Create ACK Edge Node Pools with Custom Images and Auto Scaling - Container Service for Kubernetes

A node pool is a group of nodes that share the same configurations: instance type, operating system, labels, and taints. A cluster can have multiple node pools with different configurations. Creating or modifying one node pool does not affect nodes or workloads in other node pools.

Before creating a node pool, read Node pools to understand the available types, features, and billing rules.

Prerequisites

Before you begin, make sure you have:

An ACK cluster
Access to the ACK console

Create a node pool

You can create a node pool from the ACK console, via the API, or with Terraform.

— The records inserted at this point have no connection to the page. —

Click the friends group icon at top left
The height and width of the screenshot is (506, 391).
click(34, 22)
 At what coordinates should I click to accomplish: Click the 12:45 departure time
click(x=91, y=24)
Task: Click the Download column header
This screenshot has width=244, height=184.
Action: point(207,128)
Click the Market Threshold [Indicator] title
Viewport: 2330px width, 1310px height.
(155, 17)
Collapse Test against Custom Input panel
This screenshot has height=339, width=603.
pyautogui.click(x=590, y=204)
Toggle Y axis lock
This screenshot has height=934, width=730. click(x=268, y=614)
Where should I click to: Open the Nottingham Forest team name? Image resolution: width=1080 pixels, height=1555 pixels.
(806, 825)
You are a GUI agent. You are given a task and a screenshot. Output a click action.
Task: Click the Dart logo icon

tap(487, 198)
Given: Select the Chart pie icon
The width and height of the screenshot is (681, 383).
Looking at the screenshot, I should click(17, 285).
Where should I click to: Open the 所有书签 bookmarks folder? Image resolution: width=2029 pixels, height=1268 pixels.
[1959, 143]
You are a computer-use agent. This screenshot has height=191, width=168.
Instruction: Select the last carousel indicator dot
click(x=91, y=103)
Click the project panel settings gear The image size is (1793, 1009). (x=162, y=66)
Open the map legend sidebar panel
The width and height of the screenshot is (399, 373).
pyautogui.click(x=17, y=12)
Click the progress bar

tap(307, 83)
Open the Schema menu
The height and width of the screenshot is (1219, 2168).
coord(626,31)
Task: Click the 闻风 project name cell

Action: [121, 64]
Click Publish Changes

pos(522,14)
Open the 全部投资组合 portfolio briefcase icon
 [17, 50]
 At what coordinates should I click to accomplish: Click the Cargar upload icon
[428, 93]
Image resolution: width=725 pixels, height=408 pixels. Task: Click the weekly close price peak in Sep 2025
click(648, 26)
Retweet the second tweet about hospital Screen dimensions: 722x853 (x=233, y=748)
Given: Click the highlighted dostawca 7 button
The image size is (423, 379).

The console is the most common starting point; for API and Terraform, see CreateClusterNodePool and Use Terraform to create a node pool that has auto scaling enabled.

Some parameters — particularly those related to network and security — cannot be changed after creation. Review the Modifiable column in each parameter table before proceeding.

In the parameter tables below:

— cannot be modified after creation
— can be modified after creation

Log on to the ACK console. In the left-side navigation pane, click Clusters.
On the Clusters page, click the name of the target cluster. In the left-side navigation pane, choose Nodes > Node Pools.
On the Node Pools page, click Create Node Pool. In the dialog box, configure the parameters described in the sections below.
Click Confirm. To generate Terraform or SDK sample code that matches your configuration, click Generate API Request Parameters in the top-left corner before confirming. After confirmation, the node pool list shows:
- Initializing — creation in progress
- Active — creation successful

Basic configurations

Parameter	Description	Modifiable
Node Pool Name	A name for the node pool.
Confidential computing	Encrypts data in use to protect confidentiality and integrity. Requires whitelist approval — submit a ticket to apply. Available only with the containerd runtime. For details, see TEE-based confidential computing.
Container runtime	The runtime for containers in the node pool. containerd is recommended for all Kubernetes versions. Sandboxed-Container supports Kubernetes 1.31 and earlier. Docker is deprecated and supports Kubernetes 1.22 and earlier. For a comparison, see Comparison among Docker, containerd, and Sandboxed-Container.
Scaling mode	Manual: ACK maintains the node count at the Expected Nodes value. Auto: ACK scales nodes automatically when pod scheduling capacity is insufficient, based on configured minimum and maximum instance counts. Clusters running Kubernetes 1.24 and later use node instant scaling by default; earlier versions use node auto scaling.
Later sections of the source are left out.